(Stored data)
^^^^^^^^

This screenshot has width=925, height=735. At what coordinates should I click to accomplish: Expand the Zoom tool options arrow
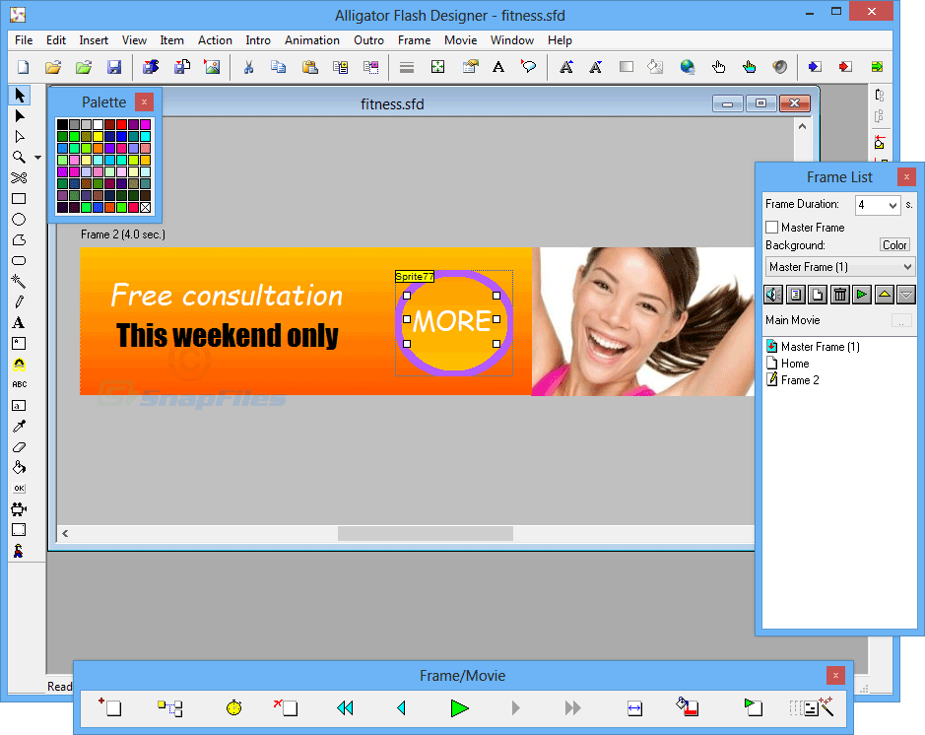(x=35, y=156)
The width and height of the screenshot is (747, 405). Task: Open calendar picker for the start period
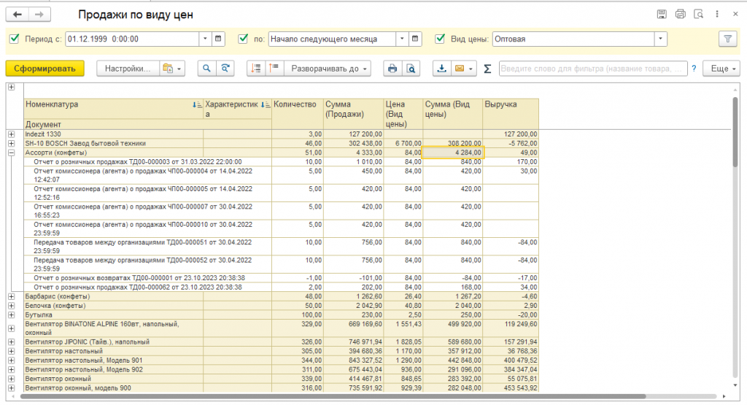(x=220, y=39)
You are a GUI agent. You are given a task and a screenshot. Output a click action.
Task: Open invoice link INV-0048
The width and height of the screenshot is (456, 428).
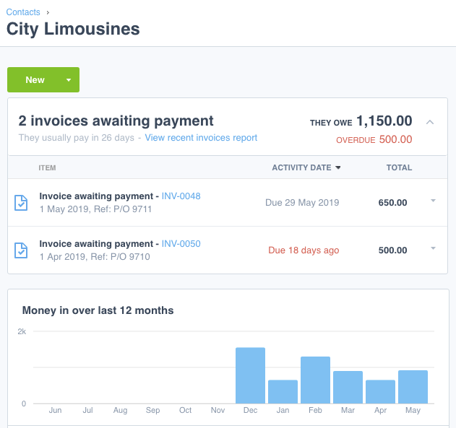click(x=181, y=196)
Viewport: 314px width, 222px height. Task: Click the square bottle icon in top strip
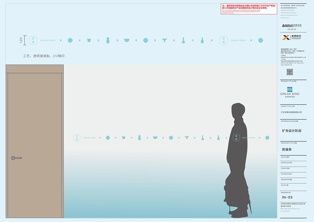(202, 41)
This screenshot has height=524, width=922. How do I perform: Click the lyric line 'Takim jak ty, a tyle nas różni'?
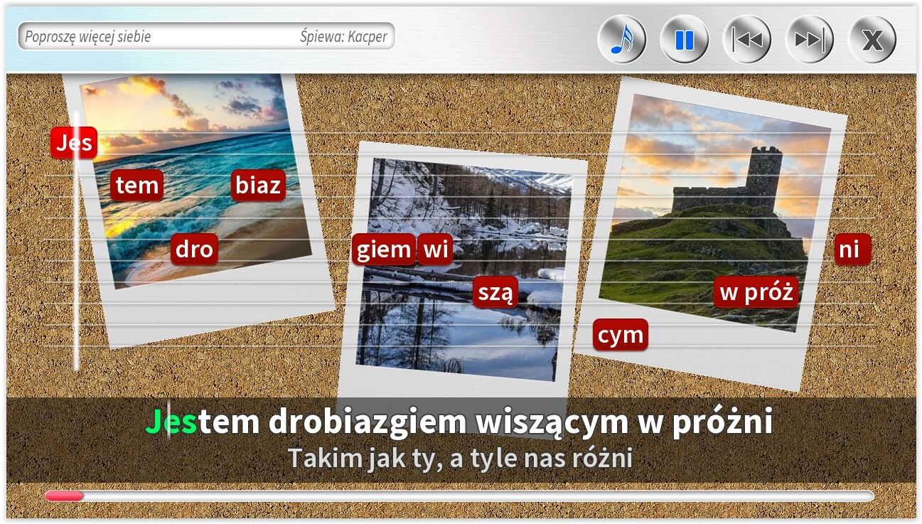(x=461, y=459)
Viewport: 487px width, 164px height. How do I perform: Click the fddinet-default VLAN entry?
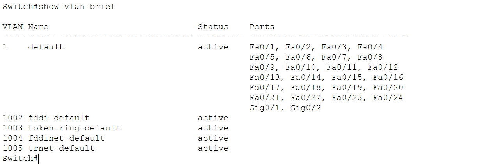[x=66, y=138]
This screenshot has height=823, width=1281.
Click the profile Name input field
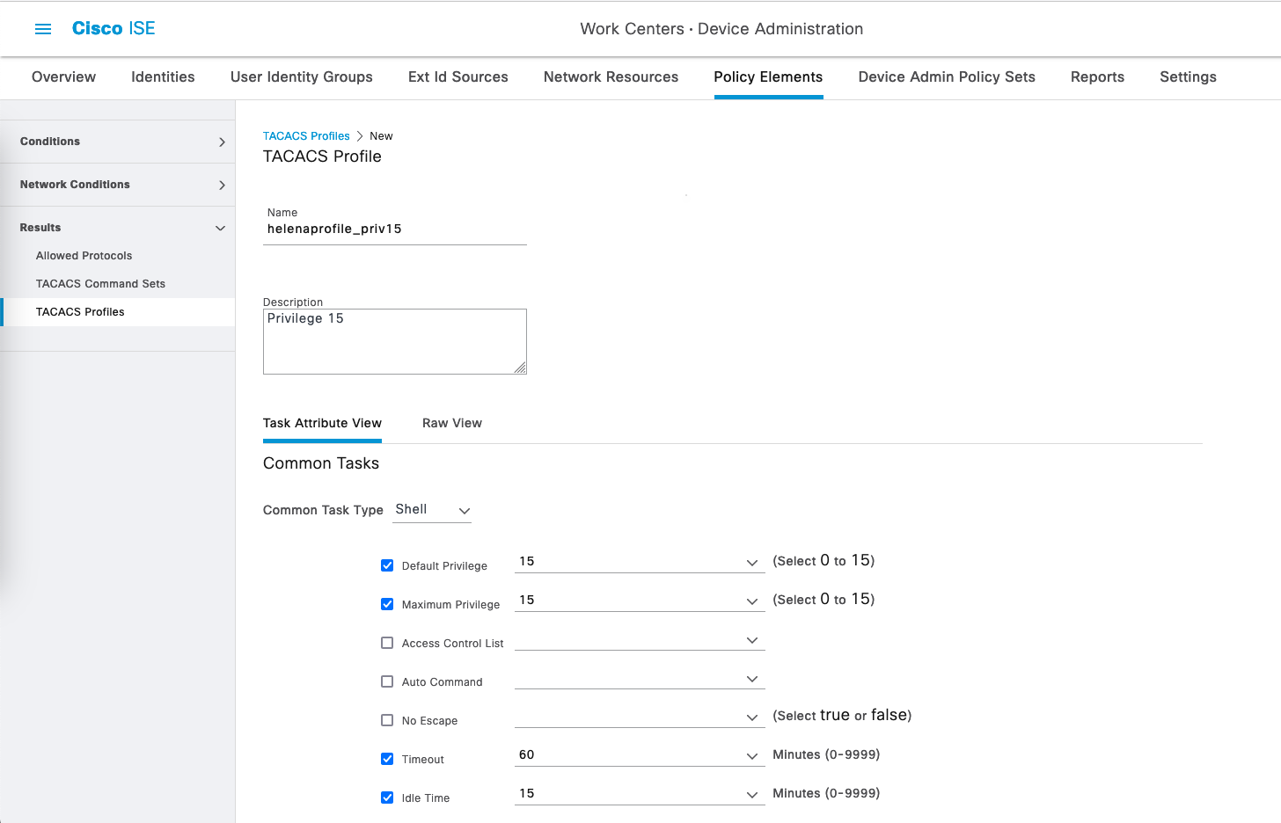point(394,229)
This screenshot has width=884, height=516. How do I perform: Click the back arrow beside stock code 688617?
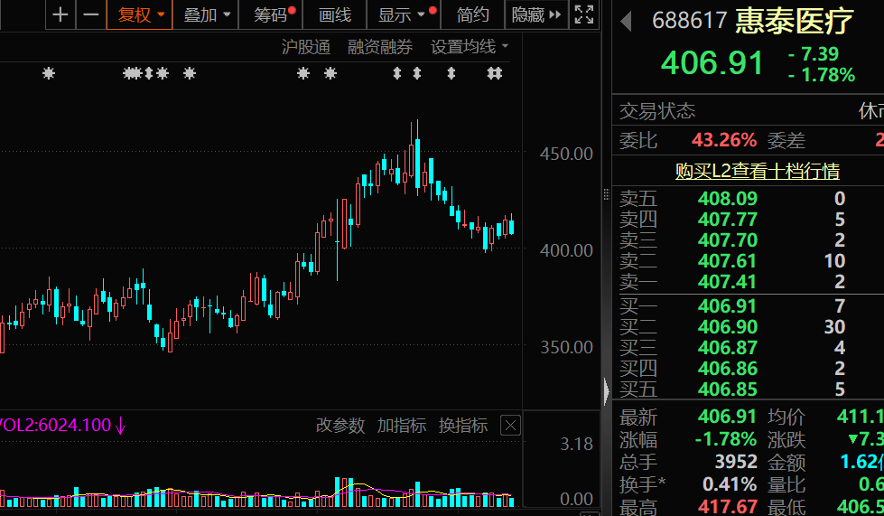626,22
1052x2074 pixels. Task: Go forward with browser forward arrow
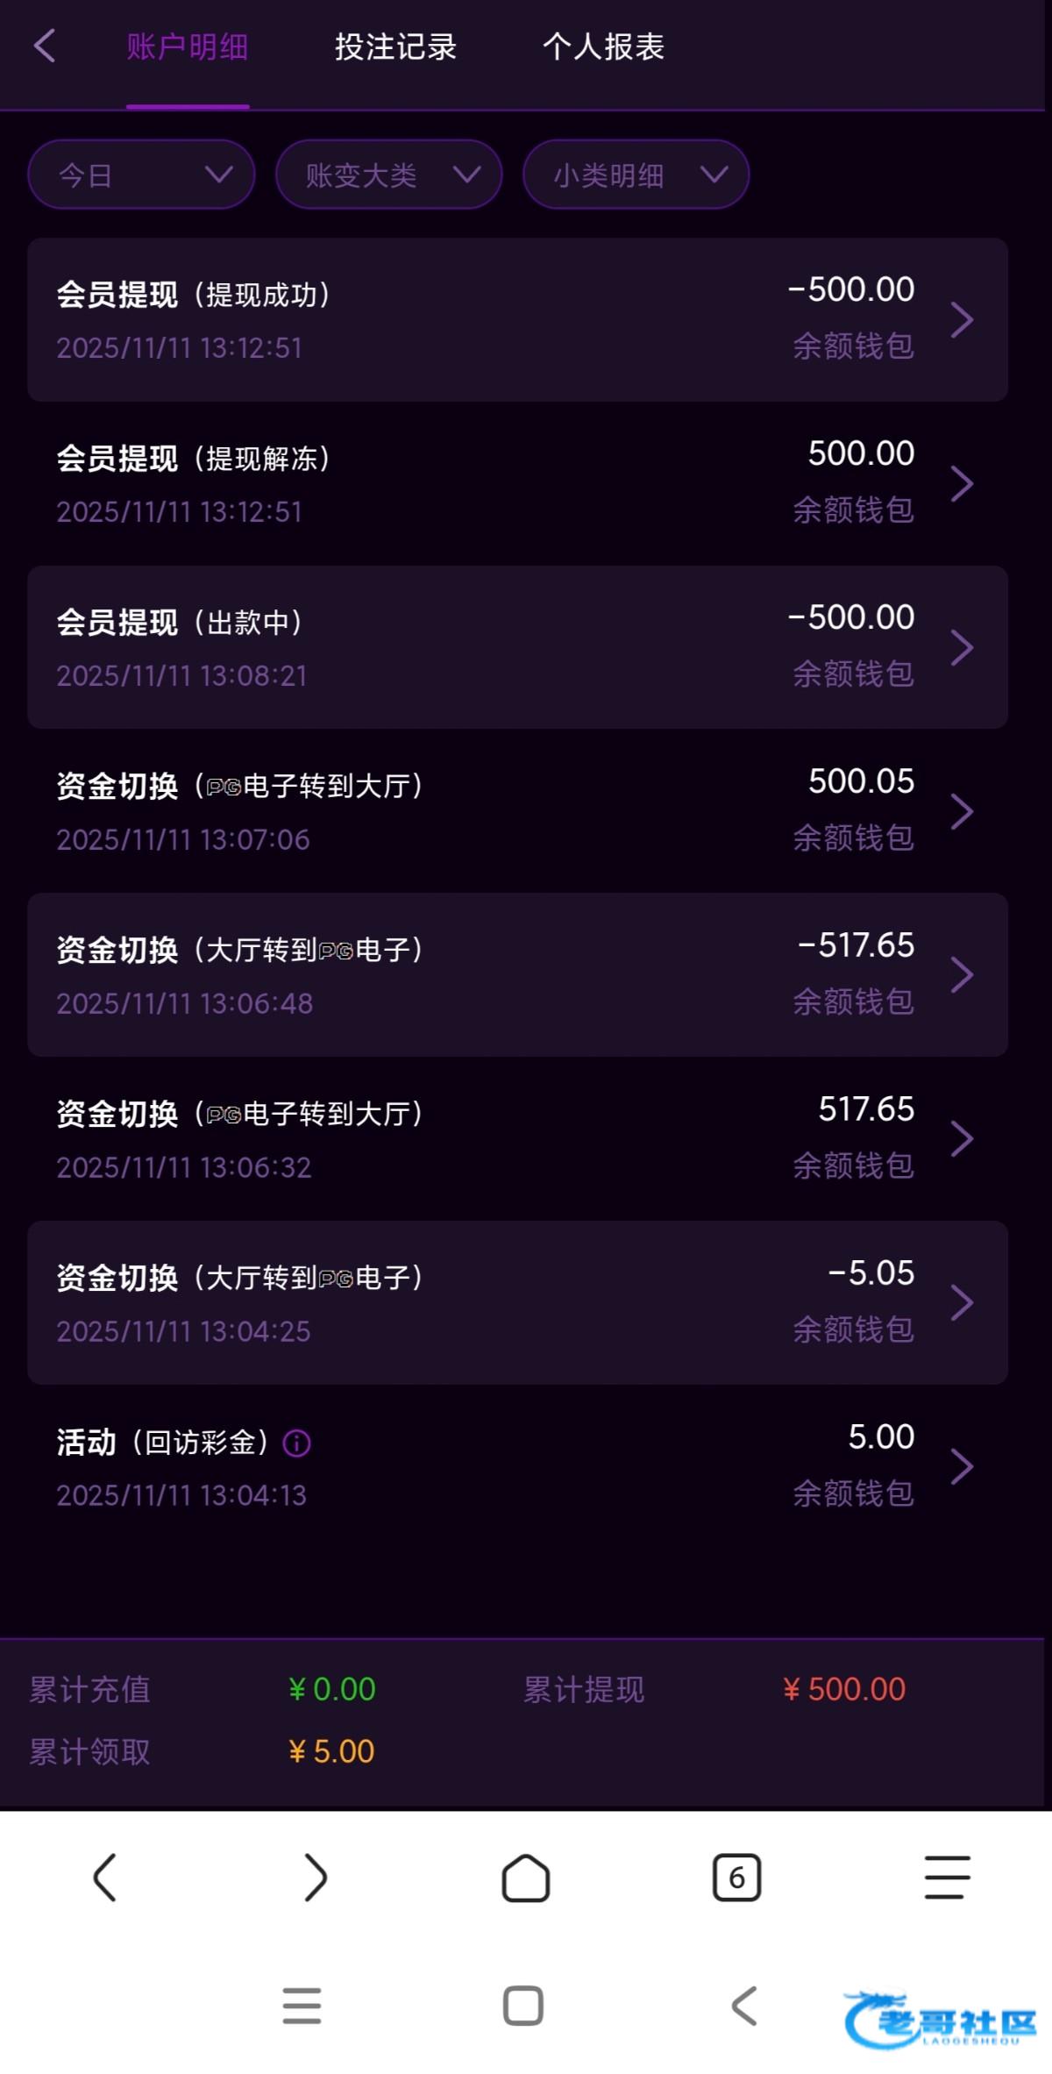pos(315,1878)
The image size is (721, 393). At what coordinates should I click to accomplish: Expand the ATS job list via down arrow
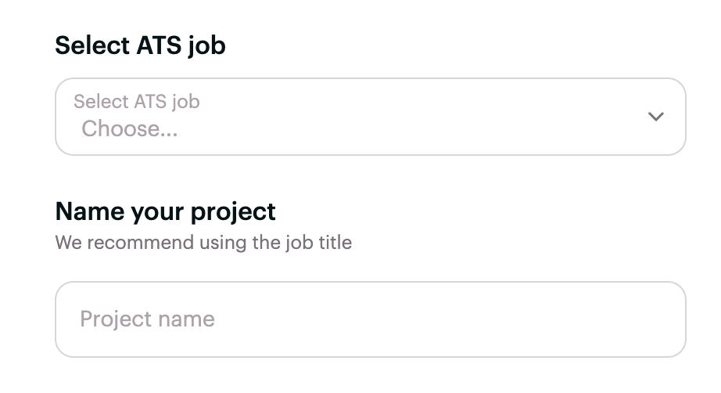click(655, 117)
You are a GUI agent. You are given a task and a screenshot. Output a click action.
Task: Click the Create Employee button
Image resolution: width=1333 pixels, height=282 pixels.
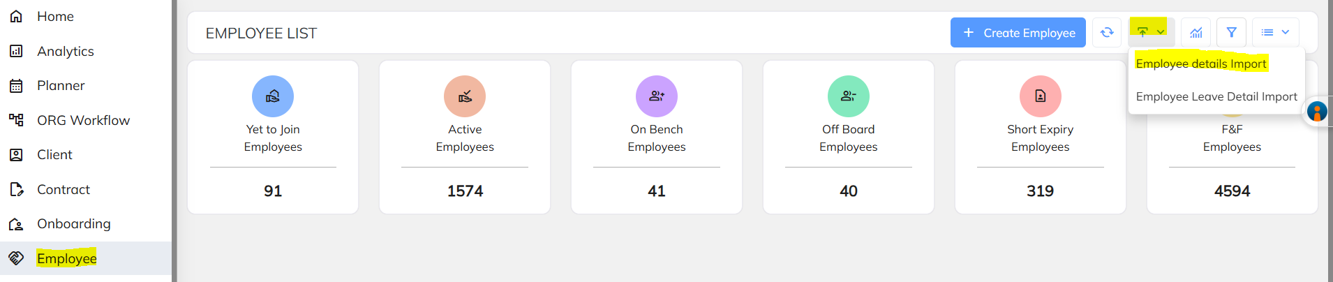coord(1018,33)
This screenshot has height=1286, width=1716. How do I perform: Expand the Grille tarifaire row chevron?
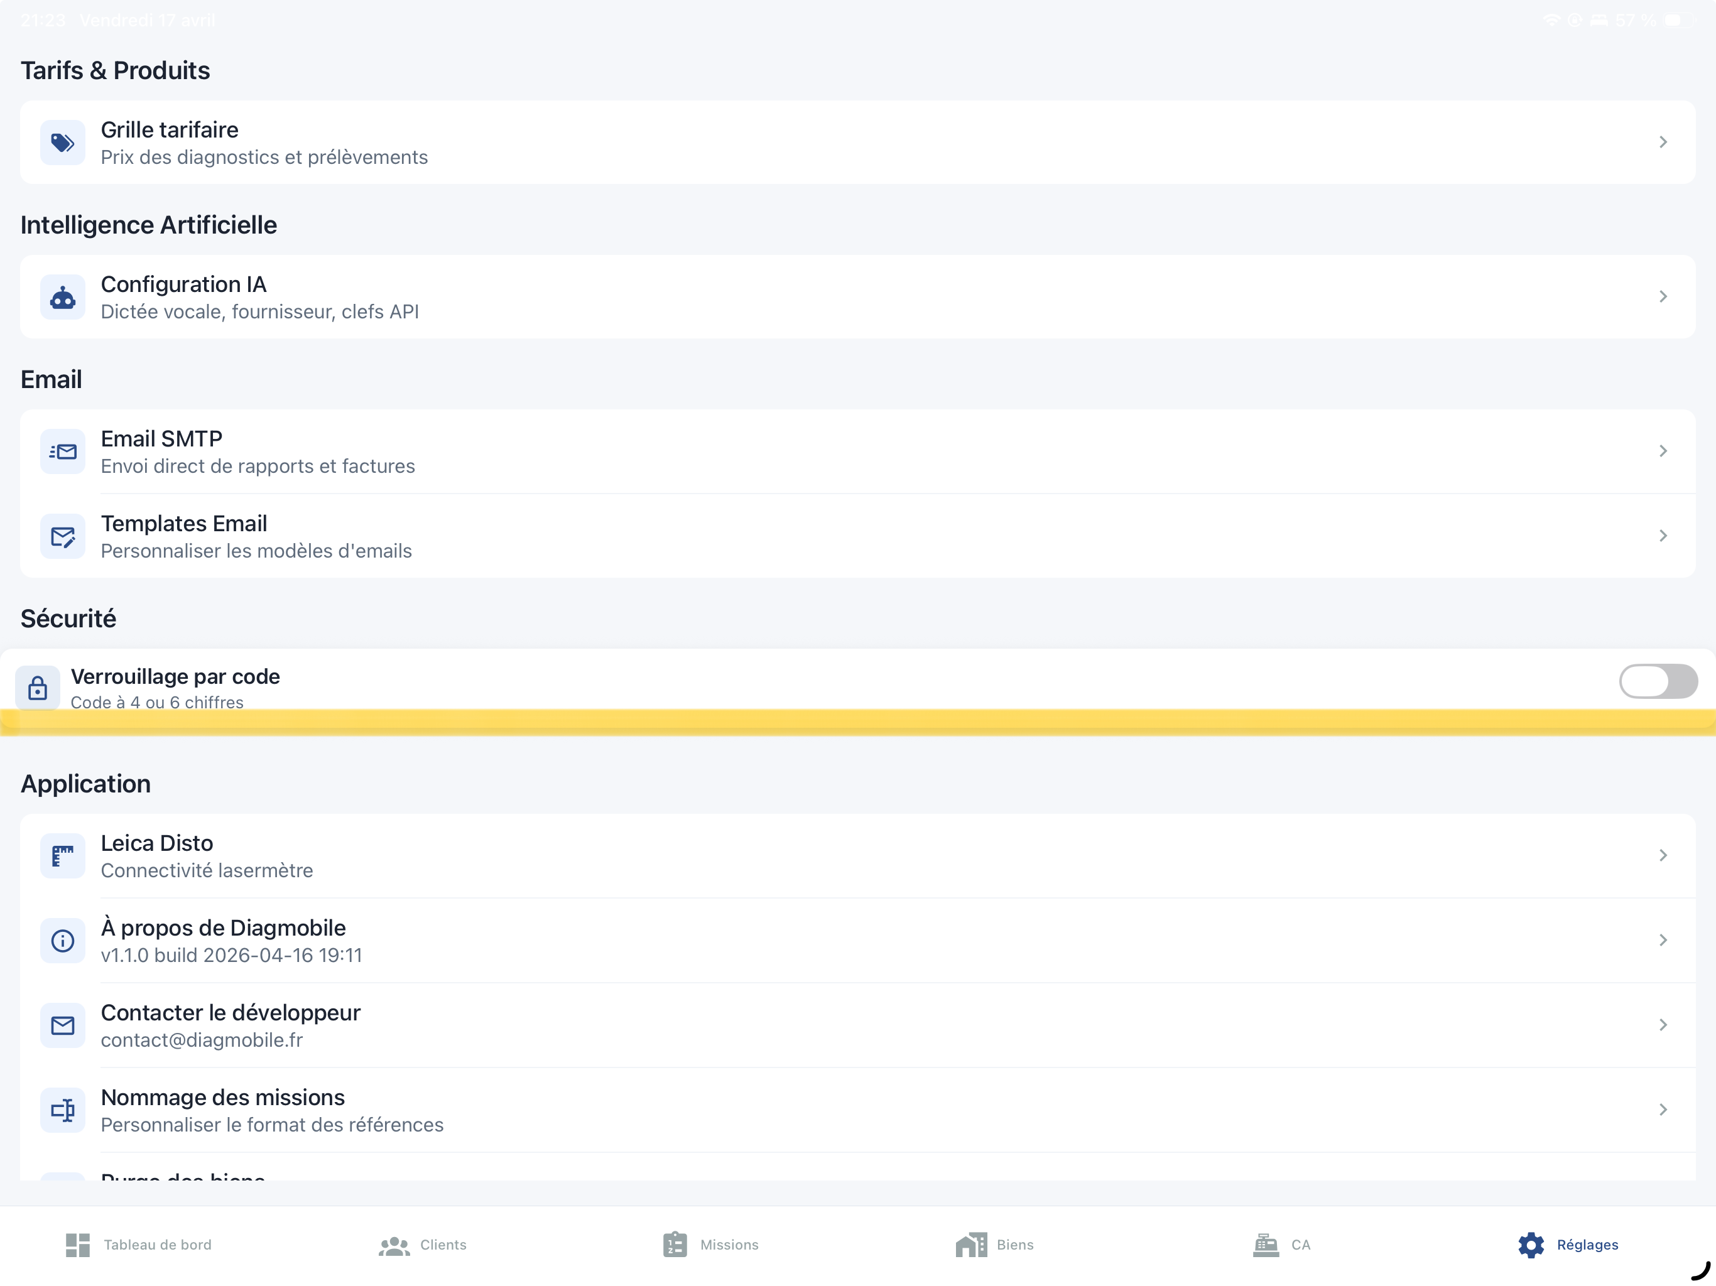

^^^^^^^^

*What is needed*:
All entries above are to be reproduced exactly, with no pictures.

*Expected answer*:
This screenshot has width=925, height=735. At what coordinates should I click to accomplish: Expand the Zoom tool options arrow
(x=35, y=156)
The width and height of the screenshot is (747, 405). Task: Open calendar picker for the start period
(x=220, y=39)
You are a GUI agent. You are given a task and a screenshot. Output a click action.
Task: Open invoice link INV-0048
The width and height of the screenshot is (456, 428).
click(x=181, y=196)
Viewport: 314px width, 222px height. Task: Click the square bottle icon in top strip
(202, 41)
This screenshot has height=524, width=922. How do I perform: Click the lyric line 'Takim jak ty, a tyle nas różni'?
(x=461, y=459)
Viewport: 487px width, 164px height. How do I perform: Click the fddinet-default VLAN entry?
[x=66, y=138]
This screenshot has height=823, width=1281.
Click the profile Name input field
point(394,229)
This screenshot has width=884, height=516. How do I perform: Click the back arrow beside stock code 688617?
626,22
1052x2074 pixels. Task: Go forward with browser forward arrow
pos(315,1878)
The image size is (721, 393). At what coordinates should I click to accomplish: Expand the ATS job list via down arrow
click(655, 117)
You are a GUI agent. You are given a task and a screenshot. Output a click action.
Task: Click the Create Employee button
Image resolution: width=1333 pixels, height=282 pixels.
coord(1018,33)
This screenshot has height=1286, width=1716. How do I perform: Expand the Grille tarifaire row chevron?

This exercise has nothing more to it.